I myself am guilty of having written a clifi novel, Stormteller, which envisages rising sea levels causing a temporary breakdown in society in the UK around 2030.

A basic vulnerability here is the fact that if ports are incapacitated by storm surges, the 'just-in-time' logistics model upon which supermarkets and other shops depend breaks down, people stockpile food and fuel, and shortages quickly turn into riots and lawlessness.

This is one way in which our society is not resilient to a general, widespread climate event.

The story follows a group of teenagers whose lives are shattered by these developments.

IDP:2043 and New Atlantis are two other examples of clifi specifically relevant to cities. The former is a graphic novel published last August and the latter is a piece of eco-drama to be staged later this month at The Crystal, Royal Victoria Docks, London.


IDP:2043 IDP:2043 is set 29 years in the future. IDP stands for Internally Displaced People. The scenario is that rising sea level in the UK has caused internal migration. NWI or New Wanlockhead is a new city created as a result on high land.

It displays all the characteristics of social breakdown: a hinterland of shantytowns clustered around a gated community where the rich and powerful live. It hints that social breakdown caused by climate change will cause developed world cities to become more like those found in the developing world nowadays.

It follows the story of Cait, a woman from the shantytown initially favoured by the elite but then found to be too rebellious to be permitted to survive...

As in Stormteller, there is a problem feeding people. A solution has been found which benefits the rich: a type of indoor vertical farming, which only the rich are allowed to pursue while the poor are prevented from growing their own food.

This gripping and fascinating story is written and illustrated in different styles by a variety of artists and writers, who each explore different aspects of the theme. They include Irvine Welsh (author of Filth), Pat Mills (the creator of 2000AD comic and the anti-war series Charley's War), Hannah Berry (author of Britten and Brülightly) and Kate Charlesworth (responsible for the New Scientist's non-fiction graphic novel Life, the Universe and (Almost) Everything.


While one may quibble about the few technical details in this book, as a moral fable exploring the human reality it paints a very plausible picture of what may happen if we do not prepare sufficiently now for the ravages of climate change that may well come.

New Atlantis is a piece of multimedia theatre that explores the climate-change world of 2050, where people are being punished retrospectively for past climate crimes, cities like London are experiencing water austerity and Miami has been abandoned due to rising sea levels.

New Atlantis

It follows the agents of something called New Atlantis, which the audience becomes part of, as it tries to come to terms with the new reality and what should be done. It aims to engage the audience in thinking about the issues by forcing them to participate in discussions about the options as part of the drama.

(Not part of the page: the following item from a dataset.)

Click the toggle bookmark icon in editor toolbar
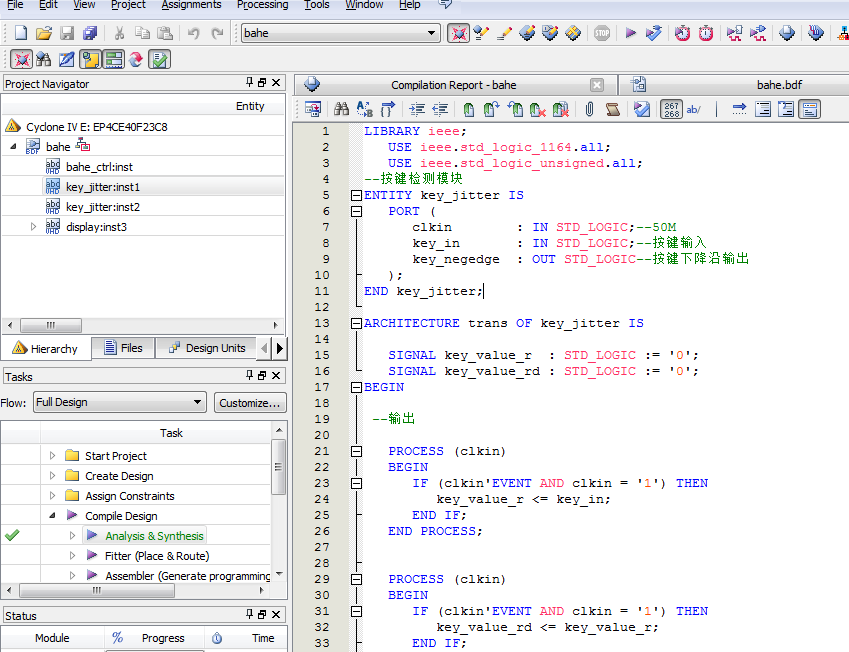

It is the brainchild of LAStheatre who have collaborated with scientists and engineers from UCL, Pennine Water Group and Rutherford Appleton Space Lab. to come up with their scenarios.

Dan Bloom, who came up with the clifi label, says that this is an inevitable imaginative response to climate change. "It's a genre term that can be regarded as part of the broader category of 'speculative fiction'. While the two genres share some features in common, they are separate genres," he says.

If we are going to inspire people and planners to create more sustainable ways of living, then it is vital to employ the arts. Clifi is here to stay.